Newbury Branch meeting 9th May 2018

Speaker: Tom Doig

Tom Doig is a social historian rather than a family historian, so his use of the census is a little different from ours. Generally, he is looking for much broader trends than individual families, or people.

          He introduced some of the censuses before the familiar 1841 – 1911 set, many of which were, initially at least, set up to for taxation or ecclesiastical purposes. Militia lists were annually updated, and covered males between 18 and 45 years of age. They were liable to be called up if they were needed to fight battles. The lists included each person’s age, occupation, relationships, and where they lived. These lists can be a useful census substitute.

His advice included looking a little wider than your own family to get a flavour of the area. Don’t mistake schedule numbers for house numbers (though sometimes they are). “Lliving on own means” is often taken for being wealthy, but it doesn’t mean that: rather, it denotes someone not relying on parish support (but who is possibly supported by family and friends).

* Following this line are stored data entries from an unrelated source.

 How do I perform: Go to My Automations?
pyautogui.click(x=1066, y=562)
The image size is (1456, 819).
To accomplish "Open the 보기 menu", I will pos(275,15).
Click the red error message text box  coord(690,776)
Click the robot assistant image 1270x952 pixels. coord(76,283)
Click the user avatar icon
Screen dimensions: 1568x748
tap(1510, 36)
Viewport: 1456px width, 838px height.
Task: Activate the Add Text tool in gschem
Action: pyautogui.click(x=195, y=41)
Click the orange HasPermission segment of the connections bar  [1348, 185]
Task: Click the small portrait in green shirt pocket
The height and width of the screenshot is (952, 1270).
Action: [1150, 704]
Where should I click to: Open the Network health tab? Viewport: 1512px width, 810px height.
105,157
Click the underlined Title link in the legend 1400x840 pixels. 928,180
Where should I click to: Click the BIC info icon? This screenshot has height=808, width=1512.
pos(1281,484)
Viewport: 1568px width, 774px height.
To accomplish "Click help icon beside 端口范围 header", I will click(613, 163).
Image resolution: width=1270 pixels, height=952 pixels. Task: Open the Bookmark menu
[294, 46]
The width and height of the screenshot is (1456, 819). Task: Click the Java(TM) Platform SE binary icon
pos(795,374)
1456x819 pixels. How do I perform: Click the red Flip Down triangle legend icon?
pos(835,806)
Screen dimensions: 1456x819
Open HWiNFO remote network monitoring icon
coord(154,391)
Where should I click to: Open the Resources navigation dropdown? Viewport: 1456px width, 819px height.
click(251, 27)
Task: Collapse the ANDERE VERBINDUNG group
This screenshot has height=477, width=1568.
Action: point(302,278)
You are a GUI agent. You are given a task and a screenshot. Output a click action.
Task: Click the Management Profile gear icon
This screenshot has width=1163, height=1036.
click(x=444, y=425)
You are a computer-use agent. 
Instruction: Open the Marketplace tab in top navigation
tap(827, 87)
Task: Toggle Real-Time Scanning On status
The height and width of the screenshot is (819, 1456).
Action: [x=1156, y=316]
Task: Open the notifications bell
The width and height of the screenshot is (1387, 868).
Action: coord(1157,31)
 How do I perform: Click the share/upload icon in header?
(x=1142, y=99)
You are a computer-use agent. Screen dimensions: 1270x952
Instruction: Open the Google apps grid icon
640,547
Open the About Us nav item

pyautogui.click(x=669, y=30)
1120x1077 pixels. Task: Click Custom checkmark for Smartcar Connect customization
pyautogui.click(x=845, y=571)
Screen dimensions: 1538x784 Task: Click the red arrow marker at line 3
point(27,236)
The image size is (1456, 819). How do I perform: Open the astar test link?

          Census forms have a right-hand column for anyone in the family who is an “idiot”, “imbecile” or “lunatic”. These are similar but different conditions; an “idiot” has had the condition since birth, as for example Downs Syndrome; an “imbecile” has only become so in later life, eg Alzheimer’s; and a “lunatic” has a condition which comes and goes, perhaps with the moon or, as he suggested towards the end of his talk, residents of a drying-out clinic.